Das Problem ist erkannt und wird angegangen. „Insgesamt investieren wir jetzt 300.000 Euro in die Erneuerung der Elektrik, in eine KfZ-Waschanlage und eine Photovoltaik-Anlage auf unserem Dach“, erläutert die geschäftsführende Gesellschafterin ihre weiteren Pläne. Der Strom aus der Photovoltaikanlage wird im eigenen Unternehmen genutzt, einspeisen rentiere nicht mehr.

Die neue Portalwaschanlage hat ein Wasserrecycling-System, 70 Prozent des Betriebswassers wird zurückgewonnen, nur noch 30 Prozent sind Frischwasser.

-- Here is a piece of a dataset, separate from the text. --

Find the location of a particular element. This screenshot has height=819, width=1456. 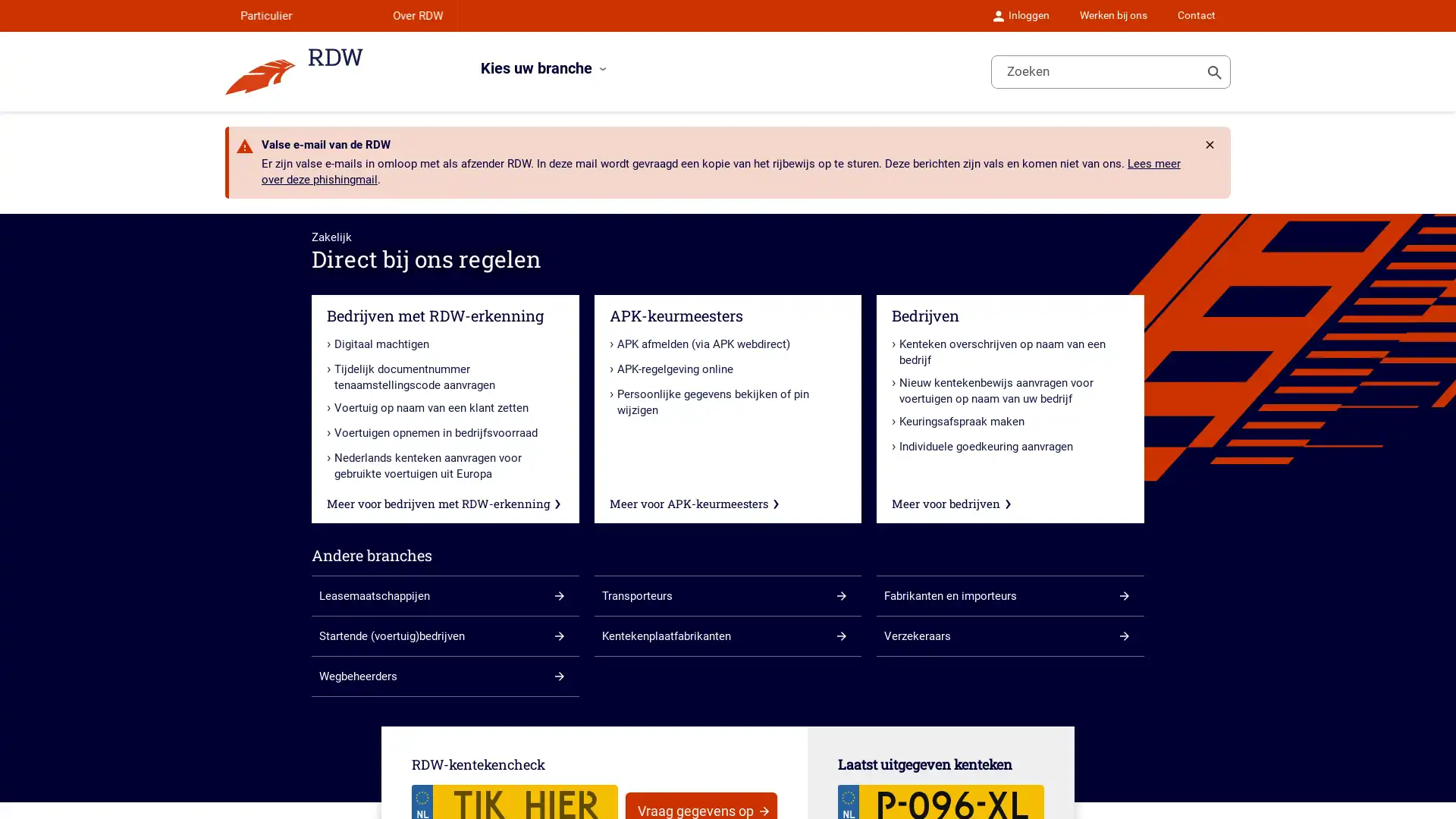

Rdw.Feature.Messages.CloseButtonAccessibleName is located at coordinates (1209, 145).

Warum eine eigene Waschanlage? „Früher war es so, dass die Autos in einer Fremdanlage gewaschen wurden. Das Problem waren nicht die Kosten für die eigentliche Wäsche, sondern die Hin- und Herfahrerei“, so Ulrike Aull. Jetzt bleiben die Autos auf dem Hof und „in drei Jahren hat sich die Anlage amortisiert.“

Auch der Gebrauchtwagenplatz erfährt eine Auffrischung. Er wird demnächst befestigt und erhält einen Zaun.

Verdient wird im Kundendienst

Das Geschäft mit Neu- und Gebrauchtwagen trägt inzwischen nur noch zu einen kleinen Teil zum Ergebnis eines Autohauses bei. Der größte Teil wird über den Kundendienst erwirtschaftet. Und hier ist Auto-Wagner Spitze.

„Als ich hier wieder angefangen habe, war ich fasziniert von der Logistik, die ich vorgefunden habe“, so die Geschäftsführerin. 40 bis 50 Autos werden täglich durch die Werkstatt geschleust. 15 Aushilfen, meist Rentner, holen die Fahrzeuge morgens beim Kunden ab, darunter sind viele SAP-Mitarbeiter, und nachmittags bringen sie die Wagen nach dem Service-Durchlauf frisch gewaschen wieder zurück.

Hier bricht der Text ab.